Students and researchers will no longer have to paw through closets full of disorganized files to use the archives at the Graduate School of Design.
This year the library, which is internationally recognized as one of the world's most important research centers for the study of design, gas received an $85,000 grant from the J. Paul Getty Trust of Los Angeles to organize and catalogue some of the library's important but long-neglected collections.
Design school officials said the grant will pay an archivist to organize about 40 of the school's collections, making them more accessible to graduate students and visiting researchers.
"Although our archives are used by students, their primary use is for researchers," said Loeb Librarian James Hodgson. "With organization we will be better able to attract scholars to make occasional visits or to come to Harvard for research."
"We consider this a critical investment in enhancing scholarship in architecture and design history," said Design School Dean Gerald M. McCue.
Previously, said Hodgson, GSD staff "tried to organize [the archives] at least physically."
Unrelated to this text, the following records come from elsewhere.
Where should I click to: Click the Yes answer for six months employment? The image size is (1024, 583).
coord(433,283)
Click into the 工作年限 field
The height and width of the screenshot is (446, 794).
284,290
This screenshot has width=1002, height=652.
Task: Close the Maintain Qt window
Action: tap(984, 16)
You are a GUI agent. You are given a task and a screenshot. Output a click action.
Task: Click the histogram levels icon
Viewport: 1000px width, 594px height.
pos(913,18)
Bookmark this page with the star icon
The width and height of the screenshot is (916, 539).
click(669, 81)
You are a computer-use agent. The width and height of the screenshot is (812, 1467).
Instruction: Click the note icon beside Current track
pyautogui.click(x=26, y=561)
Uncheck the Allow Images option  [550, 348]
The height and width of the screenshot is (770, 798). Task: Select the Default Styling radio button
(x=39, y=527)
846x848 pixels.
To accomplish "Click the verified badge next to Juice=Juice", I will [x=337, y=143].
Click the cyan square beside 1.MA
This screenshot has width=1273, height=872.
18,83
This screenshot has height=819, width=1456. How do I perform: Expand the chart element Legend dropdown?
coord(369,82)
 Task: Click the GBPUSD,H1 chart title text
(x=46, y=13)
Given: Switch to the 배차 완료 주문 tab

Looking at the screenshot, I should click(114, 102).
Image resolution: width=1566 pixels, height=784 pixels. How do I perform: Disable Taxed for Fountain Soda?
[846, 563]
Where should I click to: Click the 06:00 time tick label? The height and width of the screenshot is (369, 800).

Hodgson, who is directing preparations for the project, said the library did not consider it important to organize these collections until last year, when researchers discovered that the documents included blueprints by several famous architects.
Some of the archives came to the Loeb already organized by their authors, but the grant will help catalogue them in a standard library format. The grant will enable the library to catalogue the collections on computer and prepare detailed descriptions of the different collections.
Architects' Papers
The archives to be catalogued include the papers of Arthur A. Shurliff and his son, Sidney N. Shurliff--noted Boston architects who planned the Charles River Basin; and the papers of Josep Lluis Sert, a noted Spanish architect and former dean of the Faculty of Design.
McCue said the project comes at a time when the University is placing new emphasis on the architecture school.
"The increased emphasis on history and criticism in our curriculum and the expanded Ph.D. programs in architecture, landscape architecture and urban planning...have contributed to the need to make these resources more accessible," McCue said.
The University, at McCue's urging, reinstituted the Ph.D. program in those three areas last year.